**What you will do**
When you reach the line containing "Given: Expand 全部商标状态 dropdown filter" in the entries below, begin reproducing lines exactly, and stop once the line containing "Task: Click the 图片 category folder icon" is done.

(Stored data entries)
*** Block opens ***

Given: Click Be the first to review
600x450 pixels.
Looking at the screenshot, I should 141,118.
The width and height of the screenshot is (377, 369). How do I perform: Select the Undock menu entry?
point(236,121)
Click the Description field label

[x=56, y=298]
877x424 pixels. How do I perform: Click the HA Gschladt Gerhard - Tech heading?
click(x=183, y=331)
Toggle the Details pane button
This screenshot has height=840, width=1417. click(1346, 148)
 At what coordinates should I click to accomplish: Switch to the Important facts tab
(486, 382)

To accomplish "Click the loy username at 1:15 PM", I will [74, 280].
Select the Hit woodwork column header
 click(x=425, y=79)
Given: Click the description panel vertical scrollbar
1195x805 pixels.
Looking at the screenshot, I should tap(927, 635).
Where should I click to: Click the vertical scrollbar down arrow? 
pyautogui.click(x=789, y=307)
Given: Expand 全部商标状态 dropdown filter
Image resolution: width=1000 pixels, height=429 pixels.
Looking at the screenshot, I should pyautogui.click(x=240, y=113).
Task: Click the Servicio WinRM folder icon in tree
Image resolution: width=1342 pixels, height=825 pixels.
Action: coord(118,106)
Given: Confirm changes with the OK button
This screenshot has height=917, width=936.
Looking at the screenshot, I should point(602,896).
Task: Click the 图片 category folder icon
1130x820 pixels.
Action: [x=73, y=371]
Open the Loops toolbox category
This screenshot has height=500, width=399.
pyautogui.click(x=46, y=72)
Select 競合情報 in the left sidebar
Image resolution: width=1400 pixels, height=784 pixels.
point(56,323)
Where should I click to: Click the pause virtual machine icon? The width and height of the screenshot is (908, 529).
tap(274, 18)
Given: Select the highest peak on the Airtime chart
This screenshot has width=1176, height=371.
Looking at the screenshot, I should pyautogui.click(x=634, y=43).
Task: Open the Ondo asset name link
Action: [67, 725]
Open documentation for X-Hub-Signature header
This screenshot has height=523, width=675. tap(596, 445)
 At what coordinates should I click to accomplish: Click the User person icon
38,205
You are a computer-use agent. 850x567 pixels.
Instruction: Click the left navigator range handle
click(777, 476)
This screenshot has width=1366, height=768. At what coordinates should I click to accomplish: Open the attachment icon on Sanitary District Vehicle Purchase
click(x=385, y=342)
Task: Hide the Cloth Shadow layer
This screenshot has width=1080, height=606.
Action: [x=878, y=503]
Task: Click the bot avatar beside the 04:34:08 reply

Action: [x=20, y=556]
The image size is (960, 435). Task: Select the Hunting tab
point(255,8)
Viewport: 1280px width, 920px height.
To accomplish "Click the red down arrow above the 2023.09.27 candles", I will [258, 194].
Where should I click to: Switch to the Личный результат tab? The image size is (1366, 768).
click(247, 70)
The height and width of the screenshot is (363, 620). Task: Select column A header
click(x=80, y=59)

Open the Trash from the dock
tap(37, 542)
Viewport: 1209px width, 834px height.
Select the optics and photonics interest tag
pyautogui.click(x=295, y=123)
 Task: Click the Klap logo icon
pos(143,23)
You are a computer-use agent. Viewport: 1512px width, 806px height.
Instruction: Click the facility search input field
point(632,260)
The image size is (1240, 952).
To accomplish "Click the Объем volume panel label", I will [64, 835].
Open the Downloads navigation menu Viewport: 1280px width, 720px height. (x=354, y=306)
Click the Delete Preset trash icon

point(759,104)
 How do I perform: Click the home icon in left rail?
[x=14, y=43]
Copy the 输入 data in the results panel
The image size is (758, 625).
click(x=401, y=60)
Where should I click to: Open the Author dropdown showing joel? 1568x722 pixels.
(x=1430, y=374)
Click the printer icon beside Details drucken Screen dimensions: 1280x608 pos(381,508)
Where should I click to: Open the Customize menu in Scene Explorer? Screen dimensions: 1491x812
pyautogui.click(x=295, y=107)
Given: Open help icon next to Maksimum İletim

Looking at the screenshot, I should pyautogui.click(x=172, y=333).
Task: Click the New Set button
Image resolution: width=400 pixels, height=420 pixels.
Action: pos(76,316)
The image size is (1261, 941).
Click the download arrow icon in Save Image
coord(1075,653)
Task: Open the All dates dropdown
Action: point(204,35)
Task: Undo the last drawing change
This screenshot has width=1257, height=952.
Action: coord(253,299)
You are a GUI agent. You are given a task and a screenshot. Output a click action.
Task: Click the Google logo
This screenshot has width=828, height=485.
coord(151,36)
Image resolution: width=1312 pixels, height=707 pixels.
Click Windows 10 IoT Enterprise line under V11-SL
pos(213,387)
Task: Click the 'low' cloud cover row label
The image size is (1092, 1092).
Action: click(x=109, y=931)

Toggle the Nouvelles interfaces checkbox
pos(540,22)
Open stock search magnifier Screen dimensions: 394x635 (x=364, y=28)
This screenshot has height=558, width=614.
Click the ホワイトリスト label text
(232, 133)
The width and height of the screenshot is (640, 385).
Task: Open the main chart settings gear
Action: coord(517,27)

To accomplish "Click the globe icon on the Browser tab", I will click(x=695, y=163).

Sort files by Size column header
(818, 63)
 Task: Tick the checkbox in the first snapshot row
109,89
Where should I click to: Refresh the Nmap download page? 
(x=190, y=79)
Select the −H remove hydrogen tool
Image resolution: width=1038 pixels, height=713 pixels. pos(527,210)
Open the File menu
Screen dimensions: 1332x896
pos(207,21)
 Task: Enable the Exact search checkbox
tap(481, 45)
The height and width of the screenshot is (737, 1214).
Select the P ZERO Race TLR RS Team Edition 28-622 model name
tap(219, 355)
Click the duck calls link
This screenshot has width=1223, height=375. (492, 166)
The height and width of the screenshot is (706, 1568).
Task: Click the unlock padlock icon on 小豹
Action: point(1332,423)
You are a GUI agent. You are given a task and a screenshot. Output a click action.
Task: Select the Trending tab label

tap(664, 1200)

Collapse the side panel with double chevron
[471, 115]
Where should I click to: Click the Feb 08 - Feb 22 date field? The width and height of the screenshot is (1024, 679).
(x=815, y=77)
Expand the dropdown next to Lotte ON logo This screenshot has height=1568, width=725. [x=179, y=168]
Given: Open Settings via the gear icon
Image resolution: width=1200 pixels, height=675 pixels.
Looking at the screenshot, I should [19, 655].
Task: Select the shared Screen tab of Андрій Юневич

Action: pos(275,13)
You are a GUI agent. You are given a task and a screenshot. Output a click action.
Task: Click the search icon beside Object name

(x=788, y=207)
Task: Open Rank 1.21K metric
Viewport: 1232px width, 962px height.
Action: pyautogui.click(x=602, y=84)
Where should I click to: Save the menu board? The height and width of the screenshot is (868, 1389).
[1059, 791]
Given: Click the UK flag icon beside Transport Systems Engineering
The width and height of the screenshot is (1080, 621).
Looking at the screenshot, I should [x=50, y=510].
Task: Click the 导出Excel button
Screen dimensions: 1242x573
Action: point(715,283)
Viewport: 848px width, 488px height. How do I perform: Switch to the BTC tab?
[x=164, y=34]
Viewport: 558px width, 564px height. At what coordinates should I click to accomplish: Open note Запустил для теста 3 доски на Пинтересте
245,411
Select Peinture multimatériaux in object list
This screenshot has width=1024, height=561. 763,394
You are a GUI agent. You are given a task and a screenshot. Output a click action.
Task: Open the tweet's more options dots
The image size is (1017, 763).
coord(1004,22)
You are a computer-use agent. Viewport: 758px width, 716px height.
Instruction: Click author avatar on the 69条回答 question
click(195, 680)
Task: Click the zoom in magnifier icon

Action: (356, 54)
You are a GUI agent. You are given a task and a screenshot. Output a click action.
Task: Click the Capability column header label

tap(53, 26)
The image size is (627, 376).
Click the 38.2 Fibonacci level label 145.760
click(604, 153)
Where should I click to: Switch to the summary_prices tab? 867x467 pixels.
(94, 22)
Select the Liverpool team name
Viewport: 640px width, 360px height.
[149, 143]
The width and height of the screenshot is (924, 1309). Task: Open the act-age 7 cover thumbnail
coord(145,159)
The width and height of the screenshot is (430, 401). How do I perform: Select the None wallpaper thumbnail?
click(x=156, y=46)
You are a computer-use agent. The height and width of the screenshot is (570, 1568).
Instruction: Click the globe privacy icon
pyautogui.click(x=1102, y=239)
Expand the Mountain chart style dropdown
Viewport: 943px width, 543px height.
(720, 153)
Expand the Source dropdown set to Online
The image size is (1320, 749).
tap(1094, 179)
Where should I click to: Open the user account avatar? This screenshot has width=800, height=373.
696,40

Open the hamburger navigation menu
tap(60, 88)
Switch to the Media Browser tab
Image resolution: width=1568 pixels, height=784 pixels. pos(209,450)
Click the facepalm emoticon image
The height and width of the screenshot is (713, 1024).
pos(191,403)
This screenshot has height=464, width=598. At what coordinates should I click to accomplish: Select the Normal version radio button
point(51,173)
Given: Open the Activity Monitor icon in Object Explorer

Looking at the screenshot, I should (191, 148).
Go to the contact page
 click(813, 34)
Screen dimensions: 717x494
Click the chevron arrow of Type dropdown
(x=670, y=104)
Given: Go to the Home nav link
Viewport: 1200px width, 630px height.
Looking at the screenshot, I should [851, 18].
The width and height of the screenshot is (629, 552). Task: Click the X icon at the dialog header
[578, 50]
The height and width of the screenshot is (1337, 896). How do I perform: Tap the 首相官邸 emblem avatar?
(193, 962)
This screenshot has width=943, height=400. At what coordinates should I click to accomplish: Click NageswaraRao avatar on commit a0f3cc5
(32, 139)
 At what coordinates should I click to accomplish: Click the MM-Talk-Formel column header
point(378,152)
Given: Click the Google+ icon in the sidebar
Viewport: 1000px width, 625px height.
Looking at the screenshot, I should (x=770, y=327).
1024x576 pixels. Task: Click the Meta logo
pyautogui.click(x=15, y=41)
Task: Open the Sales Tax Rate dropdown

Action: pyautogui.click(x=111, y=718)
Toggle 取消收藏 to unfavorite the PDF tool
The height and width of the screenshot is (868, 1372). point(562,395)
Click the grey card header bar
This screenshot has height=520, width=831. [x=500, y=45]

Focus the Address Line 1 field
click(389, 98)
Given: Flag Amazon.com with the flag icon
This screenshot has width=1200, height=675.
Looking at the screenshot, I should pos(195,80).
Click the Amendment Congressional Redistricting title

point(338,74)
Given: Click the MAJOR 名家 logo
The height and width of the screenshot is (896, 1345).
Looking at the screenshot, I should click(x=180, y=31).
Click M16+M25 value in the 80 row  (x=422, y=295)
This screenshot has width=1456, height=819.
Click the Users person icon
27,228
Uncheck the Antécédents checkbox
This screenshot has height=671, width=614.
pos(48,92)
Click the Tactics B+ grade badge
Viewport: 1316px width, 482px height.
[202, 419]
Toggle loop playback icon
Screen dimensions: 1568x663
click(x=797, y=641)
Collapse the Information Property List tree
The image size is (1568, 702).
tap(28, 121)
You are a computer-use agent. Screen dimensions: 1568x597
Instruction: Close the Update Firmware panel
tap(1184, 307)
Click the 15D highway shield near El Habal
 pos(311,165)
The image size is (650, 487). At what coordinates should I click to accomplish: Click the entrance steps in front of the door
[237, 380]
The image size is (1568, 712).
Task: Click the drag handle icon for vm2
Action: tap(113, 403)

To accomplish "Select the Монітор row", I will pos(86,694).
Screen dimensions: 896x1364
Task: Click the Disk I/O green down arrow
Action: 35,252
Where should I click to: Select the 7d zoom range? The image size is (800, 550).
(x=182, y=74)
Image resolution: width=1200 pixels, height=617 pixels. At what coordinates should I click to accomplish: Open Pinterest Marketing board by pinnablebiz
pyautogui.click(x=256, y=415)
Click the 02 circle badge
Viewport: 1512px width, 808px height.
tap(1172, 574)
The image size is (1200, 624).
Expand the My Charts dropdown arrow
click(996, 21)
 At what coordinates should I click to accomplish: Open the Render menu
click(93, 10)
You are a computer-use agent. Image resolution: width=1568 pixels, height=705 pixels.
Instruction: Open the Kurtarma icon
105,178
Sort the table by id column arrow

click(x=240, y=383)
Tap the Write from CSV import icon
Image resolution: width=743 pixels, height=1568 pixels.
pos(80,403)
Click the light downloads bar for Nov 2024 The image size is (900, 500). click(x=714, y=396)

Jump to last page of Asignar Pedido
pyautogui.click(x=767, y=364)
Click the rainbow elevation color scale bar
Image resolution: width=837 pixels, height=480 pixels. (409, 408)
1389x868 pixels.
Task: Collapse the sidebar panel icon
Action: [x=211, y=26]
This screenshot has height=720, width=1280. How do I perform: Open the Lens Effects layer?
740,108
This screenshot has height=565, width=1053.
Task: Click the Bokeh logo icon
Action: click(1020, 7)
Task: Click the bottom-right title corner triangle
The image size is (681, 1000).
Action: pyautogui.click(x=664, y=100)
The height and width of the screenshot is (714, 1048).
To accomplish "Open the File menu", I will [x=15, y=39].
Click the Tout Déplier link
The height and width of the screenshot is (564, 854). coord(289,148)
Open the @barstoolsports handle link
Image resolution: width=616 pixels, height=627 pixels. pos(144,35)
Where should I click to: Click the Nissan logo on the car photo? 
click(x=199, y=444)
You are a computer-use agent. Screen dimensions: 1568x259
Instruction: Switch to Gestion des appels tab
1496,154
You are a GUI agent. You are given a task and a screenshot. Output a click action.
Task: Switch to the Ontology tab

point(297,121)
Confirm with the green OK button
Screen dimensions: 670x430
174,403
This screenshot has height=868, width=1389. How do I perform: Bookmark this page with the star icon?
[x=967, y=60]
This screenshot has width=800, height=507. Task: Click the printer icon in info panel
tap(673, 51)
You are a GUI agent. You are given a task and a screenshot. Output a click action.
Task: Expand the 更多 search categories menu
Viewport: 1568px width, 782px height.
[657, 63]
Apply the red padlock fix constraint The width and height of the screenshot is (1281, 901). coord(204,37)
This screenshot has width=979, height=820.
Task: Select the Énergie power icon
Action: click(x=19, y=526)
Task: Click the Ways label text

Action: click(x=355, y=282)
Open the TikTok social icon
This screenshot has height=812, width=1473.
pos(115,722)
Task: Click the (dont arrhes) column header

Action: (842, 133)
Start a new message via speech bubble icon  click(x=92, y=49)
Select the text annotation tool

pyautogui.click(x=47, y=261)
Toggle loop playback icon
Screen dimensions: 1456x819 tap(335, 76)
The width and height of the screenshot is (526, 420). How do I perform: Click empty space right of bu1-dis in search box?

*** Block closes ***

**Result for this exercise**
Given: Expand 全部商标状态 dropdown filter
Image resolution: width=1000 pixels, height=429 pixels.
Looking at the screenshot, I should pyautogui.click(x=240, y=113).
Task: Click the Servicio WinRM folder icon in tree
Image resolution: width=1342 pixels, height=825 pixels.
Action: coord(118,106)
Given: Confirm changes with the OK button
This screenshot has height=917, width=936.
Looking at the screenshot, I should point(602,896).
Task: Click the 图片 category folder icon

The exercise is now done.